Upgrade Guide¶

This guide explains how to upgrade the E6 Operator, CRDs, and MetadataServices workloads safely.

Table of Contents¶

Overview
Upgrade Types
Pre-Upgrade Checklist
Upgrading the Operator
Upgrading CRDs
Upgrading MetadataServices Workloads
Rollback Procedures
Version Compatibility

Overview¶

The E6 Operator consists of three independently upgradeable components:

CRDs (CustomResourceDefinitions) - Schema for MetadataServices resources
Operator - Controller that manages MetadataServices resources
MetadataServices Workloads - Storage and Schema deployments

Upgrade Order¶

⚠️ Important: Always upgrade in this order:

1. CRDs (if schema changes)
2. Operator
3. MetadataServices workloads (automatic via blue-green)

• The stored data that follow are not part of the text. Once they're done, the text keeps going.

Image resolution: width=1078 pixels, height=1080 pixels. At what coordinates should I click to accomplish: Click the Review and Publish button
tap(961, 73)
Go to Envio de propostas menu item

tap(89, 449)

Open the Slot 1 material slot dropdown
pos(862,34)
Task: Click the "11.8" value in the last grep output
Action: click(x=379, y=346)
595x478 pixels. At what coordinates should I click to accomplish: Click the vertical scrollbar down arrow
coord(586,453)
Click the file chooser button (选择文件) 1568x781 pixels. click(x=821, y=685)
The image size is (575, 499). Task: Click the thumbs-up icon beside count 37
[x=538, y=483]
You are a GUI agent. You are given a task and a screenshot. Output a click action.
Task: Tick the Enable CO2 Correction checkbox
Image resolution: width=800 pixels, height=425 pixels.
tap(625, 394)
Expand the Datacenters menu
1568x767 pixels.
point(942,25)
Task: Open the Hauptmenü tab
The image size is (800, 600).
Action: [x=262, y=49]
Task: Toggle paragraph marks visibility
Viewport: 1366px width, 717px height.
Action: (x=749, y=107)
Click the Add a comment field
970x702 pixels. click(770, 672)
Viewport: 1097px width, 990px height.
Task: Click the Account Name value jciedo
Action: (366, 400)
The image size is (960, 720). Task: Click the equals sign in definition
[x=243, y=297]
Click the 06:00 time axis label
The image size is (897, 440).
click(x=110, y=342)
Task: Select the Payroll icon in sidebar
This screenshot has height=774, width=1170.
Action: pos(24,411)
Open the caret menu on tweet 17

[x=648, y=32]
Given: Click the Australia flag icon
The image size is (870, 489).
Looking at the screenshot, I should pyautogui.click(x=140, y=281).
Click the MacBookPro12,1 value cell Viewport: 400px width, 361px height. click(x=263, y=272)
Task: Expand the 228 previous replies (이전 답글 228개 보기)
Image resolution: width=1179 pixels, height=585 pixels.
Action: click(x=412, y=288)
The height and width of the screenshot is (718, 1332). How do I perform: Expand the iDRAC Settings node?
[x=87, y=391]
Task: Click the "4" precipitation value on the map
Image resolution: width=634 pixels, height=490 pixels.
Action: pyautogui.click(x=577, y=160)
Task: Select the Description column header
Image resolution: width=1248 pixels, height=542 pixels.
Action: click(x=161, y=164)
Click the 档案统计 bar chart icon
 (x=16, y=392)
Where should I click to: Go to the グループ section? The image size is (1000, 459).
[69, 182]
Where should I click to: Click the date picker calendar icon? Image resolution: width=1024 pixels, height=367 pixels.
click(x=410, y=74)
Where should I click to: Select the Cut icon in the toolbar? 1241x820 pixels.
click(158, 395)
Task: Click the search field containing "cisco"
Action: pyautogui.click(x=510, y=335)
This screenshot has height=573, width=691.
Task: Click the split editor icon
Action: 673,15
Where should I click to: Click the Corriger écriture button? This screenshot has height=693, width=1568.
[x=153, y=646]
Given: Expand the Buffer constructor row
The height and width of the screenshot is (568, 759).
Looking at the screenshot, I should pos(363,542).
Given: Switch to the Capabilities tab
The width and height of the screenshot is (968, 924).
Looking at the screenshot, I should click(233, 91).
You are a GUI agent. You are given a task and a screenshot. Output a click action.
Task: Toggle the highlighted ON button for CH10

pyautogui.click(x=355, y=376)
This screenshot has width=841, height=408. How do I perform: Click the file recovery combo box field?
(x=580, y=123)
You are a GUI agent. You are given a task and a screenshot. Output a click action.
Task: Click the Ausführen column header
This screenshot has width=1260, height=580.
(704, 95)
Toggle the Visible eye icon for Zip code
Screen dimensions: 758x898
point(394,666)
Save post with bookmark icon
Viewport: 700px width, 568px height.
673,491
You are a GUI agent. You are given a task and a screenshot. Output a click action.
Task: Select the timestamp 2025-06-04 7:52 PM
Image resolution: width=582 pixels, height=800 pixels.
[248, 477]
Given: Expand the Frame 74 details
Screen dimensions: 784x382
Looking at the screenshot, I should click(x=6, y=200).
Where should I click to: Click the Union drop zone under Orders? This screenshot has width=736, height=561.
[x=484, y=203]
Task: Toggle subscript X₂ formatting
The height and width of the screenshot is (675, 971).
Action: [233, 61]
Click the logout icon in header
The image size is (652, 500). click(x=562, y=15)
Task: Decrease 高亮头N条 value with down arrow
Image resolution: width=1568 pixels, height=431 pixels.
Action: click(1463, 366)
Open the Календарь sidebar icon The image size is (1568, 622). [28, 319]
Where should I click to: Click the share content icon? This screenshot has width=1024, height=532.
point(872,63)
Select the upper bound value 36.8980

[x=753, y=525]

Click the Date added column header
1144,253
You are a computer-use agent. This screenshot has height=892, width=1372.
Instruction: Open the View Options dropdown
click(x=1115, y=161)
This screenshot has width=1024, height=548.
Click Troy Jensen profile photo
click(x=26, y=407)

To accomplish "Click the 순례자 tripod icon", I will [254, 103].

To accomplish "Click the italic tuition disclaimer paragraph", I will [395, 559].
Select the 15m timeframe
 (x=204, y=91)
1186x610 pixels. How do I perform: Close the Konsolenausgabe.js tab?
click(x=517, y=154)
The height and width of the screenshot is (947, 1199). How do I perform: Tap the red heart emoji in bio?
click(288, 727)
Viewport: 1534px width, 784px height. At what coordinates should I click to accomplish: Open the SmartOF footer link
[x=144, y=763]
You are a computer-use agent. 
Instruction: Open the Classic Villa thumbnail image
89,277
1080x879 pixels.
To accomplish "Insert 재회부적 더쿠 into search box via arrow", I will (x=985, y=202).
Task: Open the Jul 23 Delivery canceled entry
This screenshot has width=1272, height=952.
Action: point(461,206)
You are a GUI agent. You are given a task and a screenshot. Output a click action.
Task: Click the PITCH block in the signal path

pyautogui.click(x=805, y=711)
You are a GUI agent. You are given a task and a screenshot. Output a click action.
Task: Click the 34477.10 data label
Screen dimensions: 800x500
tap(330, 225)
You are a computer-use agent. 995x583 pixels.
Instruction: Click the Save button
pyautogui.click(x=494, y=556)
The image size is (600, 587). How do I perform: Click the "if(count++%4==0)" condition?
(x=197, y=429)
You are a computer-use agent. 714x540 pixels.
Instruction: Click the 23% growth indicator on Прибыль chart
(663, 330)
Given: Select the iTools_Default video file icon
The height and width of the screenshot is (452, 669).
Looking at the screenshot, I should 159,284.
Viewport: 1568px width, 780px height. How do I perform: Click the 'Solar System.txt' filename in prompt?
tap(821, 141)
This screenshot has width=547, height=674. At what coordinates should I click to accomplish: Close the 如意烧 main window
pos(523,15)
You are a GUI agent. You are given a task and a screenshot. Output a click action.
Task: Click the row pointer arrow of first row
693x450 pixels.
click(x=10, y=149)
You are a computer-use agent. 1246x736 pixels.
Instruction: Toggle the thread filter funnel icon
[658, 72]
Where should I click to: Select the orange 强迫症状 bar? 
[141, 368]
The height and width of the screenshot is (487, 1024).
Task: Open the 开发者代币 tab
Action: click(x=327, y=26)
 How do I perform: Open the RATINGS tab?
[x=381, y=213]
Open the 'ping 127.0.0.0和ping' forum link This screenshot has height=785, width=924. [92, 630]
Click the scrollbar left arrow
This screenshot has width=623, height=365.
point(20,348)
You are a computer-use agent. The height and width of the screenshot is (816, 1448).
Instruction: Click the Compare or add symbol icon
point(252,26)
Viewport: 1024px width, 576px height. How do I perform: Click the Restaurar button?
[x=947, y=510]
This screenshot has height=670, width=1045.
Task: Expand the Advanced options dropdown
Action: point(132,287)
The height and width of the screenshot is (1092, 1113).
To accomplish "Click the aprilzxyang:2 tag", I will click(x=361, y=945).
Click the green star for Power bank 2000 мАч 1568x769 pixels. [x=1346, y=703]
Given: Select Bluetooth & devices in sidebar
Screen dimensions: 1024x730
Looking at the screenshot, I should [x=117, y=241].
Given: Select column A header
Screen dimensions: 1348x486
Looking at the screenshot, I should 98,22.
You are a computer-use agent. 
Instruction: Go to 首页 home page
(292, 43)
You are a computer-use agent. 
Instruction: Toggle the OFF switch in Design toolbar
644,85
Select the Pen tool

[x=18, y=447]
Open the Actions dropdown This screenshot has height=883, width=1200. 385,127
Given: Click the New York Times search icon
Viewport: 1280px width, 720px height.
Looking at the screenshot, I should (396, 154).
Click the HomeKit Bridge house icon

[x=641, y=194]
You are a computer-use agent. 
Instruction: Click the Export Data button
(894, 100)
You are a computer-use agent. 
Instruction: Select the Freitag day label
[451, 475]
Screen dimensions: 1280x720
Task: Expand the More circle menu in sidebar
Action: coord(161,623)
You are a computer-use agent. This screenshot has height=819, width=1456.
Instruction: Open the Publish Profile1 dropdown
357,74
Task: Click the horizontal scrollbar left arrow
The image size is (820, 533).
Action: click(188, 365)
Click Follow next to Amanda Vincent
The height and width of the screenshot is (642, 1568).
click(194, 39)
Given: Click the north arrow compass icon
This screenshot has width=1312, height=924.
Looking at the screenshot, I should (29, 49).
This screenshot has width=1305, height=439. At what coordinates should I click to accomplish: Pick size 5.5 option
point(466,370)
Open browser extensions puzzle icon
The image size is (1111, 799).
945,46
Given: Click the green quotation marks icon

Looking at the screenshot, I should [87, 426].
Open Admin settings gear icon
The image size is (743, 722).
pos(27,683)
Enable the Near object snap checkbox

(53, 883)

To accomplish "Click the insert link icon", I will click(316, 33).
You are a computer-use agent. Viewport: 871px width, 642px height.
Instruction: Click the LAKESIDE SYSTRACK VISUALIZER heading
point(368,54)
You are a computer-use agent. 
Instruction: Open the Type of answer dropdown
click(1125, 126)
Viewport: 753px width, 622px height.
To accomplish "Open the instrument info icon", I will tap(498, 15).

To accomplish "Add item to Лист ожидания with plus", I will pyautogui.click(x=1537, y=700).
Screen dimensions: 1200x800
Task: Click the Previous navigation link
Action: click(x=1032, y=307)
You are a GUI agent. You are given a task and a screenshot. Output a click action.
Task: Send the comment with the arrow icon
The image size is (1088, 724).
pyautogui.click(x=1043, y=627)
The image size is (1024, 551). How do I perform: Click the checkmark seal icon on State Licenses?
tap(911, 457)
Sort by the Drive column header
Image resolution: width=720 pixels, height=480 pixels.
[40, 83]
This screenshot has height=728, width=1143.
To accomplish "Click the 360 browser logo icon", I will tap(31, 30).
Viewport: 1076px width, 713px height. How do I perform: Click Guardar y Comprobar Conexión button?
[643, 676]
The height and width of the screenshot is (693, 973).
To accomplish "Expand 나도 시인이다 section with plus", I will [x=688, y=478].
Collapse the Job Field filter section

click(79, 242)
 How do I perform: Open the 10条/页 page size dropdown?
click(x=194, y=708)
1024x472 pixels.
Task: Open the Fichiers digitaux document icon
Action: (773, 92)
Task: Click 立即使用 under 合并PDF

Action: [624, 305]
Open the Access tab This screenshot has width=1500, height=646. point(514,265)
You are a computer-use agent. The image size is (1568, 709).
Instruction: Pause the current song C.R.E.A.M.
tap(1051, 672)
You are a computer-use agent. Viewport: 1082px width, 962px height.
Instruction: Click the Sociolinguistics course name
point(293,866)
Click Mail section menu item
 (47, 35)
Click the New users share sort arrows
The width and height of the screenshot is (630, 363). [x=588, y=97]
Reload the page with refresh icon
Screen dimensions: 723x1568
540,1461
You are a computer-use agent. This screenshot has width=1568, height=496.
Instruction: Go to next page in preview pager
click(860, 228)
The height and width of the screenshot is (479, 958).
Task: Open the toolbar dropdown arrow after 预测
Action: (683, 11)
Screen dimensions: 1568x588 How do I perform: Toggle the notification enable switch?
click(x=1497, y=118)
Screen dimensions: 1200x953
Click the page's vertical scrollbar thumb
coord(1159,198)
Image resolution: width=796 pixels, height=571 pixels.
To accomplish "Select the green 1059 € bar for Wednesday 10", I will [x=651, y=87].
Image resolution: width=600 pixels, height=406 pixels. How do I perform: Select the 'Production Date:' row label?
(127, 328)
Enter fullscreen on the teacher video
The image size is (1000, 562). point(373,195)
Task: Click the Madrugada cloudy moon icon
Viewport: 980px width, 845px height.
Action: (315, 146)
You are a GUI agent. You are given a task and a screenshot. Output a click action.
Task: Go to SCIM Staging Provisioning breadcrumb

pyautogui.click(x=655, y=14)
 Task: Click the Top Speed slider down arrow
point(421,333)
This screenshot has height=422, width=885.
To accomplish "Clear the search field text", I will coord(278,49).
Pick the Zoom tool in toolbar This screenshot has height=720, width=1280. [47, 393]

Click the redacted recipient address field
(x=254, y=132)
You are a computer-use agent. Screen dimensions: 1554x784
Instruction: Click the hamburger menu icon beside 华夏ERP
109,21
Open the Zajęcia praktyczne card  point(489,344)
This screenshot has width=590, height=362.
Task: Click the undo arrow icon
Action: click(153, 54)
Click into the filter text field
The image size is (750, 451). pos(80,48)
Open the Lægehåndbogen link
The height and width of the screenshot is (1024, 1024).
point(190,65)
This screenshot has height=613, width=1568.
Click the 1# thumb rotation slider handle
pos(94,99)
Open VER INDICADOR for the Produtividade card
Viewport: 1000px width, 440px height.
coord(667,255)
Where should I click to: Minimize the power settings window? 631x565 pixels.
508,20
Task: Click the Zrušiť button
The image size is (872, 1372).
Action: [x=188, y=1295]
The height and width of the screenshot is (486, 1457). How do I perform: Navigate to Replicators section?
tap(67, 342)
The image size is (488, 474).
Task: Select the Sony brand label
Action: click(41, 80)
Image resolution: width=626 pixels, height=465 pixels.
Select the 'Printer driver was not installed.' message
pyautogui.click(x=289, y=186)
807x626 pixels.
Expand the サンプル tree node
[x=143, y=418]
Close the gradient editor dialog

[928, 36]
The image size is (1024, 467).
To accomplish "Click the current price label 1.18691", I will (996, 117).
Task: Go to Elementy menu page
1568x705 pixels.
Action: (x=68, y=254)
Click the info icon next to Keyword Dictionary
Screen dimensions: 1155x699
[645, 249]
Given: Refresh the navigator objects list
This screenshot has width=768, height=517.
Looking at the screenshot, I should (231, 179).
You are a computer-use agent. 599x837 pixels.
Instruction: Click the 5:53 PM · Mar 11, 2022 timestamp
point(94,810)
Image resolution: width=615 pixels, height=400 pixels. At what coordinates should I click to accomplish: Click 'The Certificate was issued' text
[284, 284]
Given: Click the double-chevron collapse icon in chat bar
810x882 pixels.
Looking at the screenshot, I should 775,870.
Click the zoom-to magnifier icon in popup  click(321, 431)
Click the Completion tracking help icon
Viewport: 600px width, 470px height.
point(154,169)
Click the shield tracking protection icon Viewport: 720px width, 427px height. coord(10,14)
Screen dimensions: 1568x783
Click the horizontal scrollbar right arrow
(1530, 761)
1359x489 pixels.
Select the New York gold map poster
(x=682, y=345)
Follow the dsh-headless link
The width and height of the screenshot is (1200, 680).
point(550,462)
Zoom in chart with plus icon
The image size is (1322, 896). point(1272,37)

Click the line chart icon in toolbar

Upgrading out of order may cause compatibility issues.

Upgrade Types¶

Minor Upgrade¶

Example: v0.1.0 → v0.2.0

New features, bug fixes
May include new CRD fields (backward compatible)
No breaking changes
Downtime: None (blue-green deployment)

Major Upgrade¶

Example: v0.x → v1.0.0

Breaking changes possible
CRD schema changes
May require manual intervention
Downtime: Minimal (plan carefully)

Patch Upgrade¶

Example: v0.1.0 → v0.1.1

Bug fixes only
No CRD changes
Fully backward compatible
Downtime: None

Pre-Upgrade Checklist¶

1. Review Release Notes¶

# Check release notes for breaking changes
curl -s https://api.github.com/repos/e6data/e6-operator/releases/latest | \
  jq -r '.body'

2. Backup Current State¶

#!/bin/bash
# backup-operator-state.sh

BACKUP_DIR="backup-$(date +%Y%m%d-%H%M%S)"
mkdir -p $BACKUP_DIR

echo "Backing up operator state..."

# Backup all MetadataServices resources
kubectl get metadataservices --all-namespaces -o yaml > $BACKUP_DIR/metadataservices.yaml

# Backup CRD
kubectl get crd metadataservices.e6data.io -o yaml > $BACKUP_DIR/crd.yaml

# Backup operator deployment
kubectl get deployment -n e6-operator-system e6-operator-controller-manager -o yaml \
  > $BACKUP_DIR/operator-deployment.yaml

# Backup operator RBAC
kubectl get clusterrole metadataservices-operator-manager-role -o yaml \
  > $BACKUP_DIR/clusterrole.yaml
kubectl get clusterrolebinding metadataservices-operator-manager-rolebinding -o yaml \
  > $BACKUP_DIR/clusterrolebinding.yaml

tar -czf $BACKUP_DIR.tar.gz $BACKUP_DIR/
echo "Backup complete: $BACKUP_DIR.tar.gz"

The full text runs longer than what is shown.